Rivalités à Venise...

Titien, Tintoret, Véronèse

 




Vers la fin des années 1540, Titien qui jusque là régnait sans partage sur la peinture vénitienne et européenne voit, à Venise, s'élever en rivaux des artistes plus jeunes, presque aussi talentueux, qui, tout en le révérant, remettent en question sa prééminence. Le Louvre a réuni quatre-vingt-six tableaux pour illustrer cette émulation fructueuse qui s'étend quasiment sur un demi siècle et offre au visiteur une magnifique collection de chefs-d'œuvres ainsi qu'un panorama de la peinture vénitienne en cette fin du XVIe siècle.
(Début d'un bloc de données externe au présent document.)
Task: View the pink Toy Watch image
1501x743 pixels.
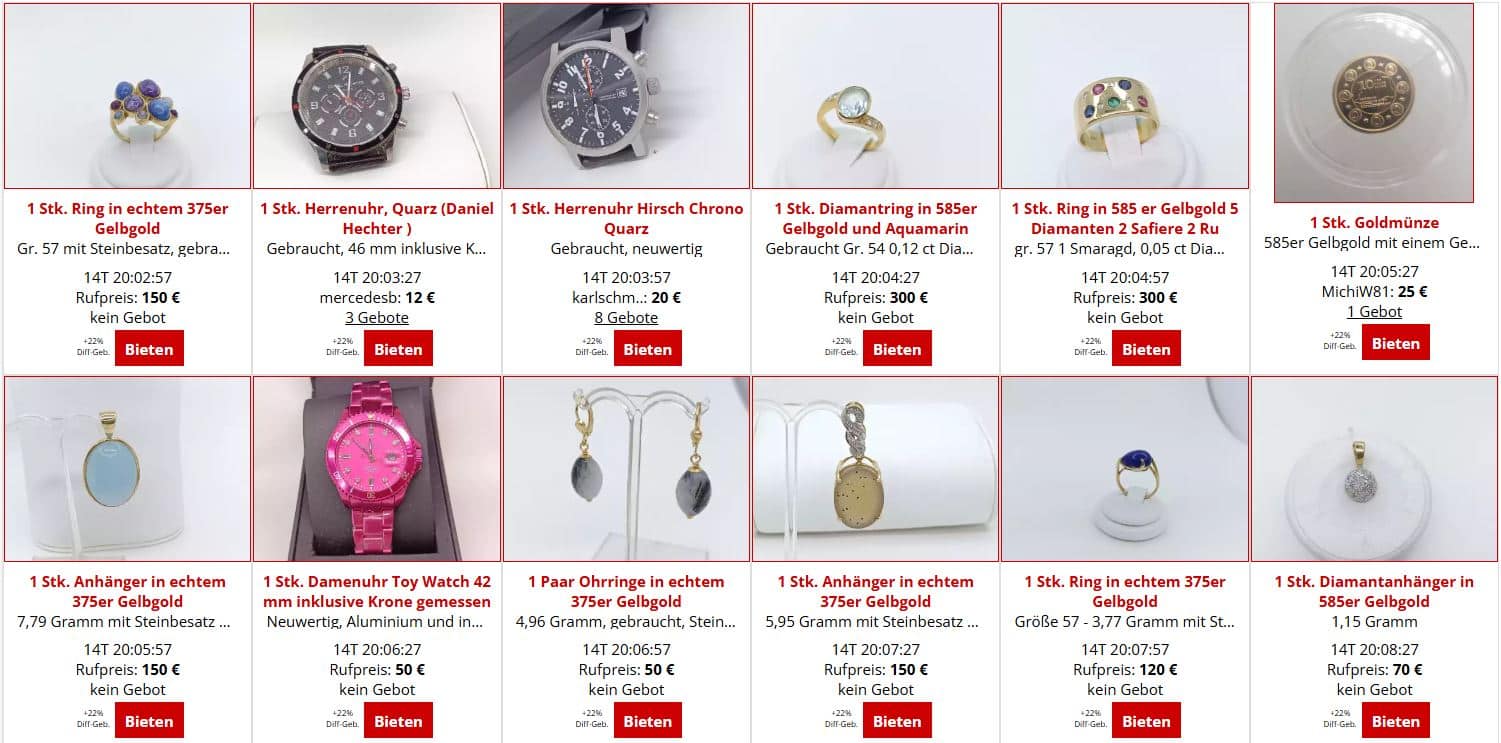Action: coord(377,468)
Ils sont trois maîtres, plus quelques autres moins connus du grand public : Titien, le plus profond, le plus noble,qui intériorise les sujets qu'il peint ; Tintoret le plus fougueux grâce à une touche brutale, à des tons sourds souvent sombres, à des compositions tourmentées adoptées des peintres maniéristes ; enfin Véronèse le plus apollinien, qui joue d'une palette claire et séduisante pour peindre des tableaux sophistiqués et raffinés.


Le circuit s'organise en séquences thématiques où les œuvres se répondent en un dialogue stimulant : « portraits », « le reflet et l'éclat », « entre sacré et profane », « le nu féminin à Venise » etc.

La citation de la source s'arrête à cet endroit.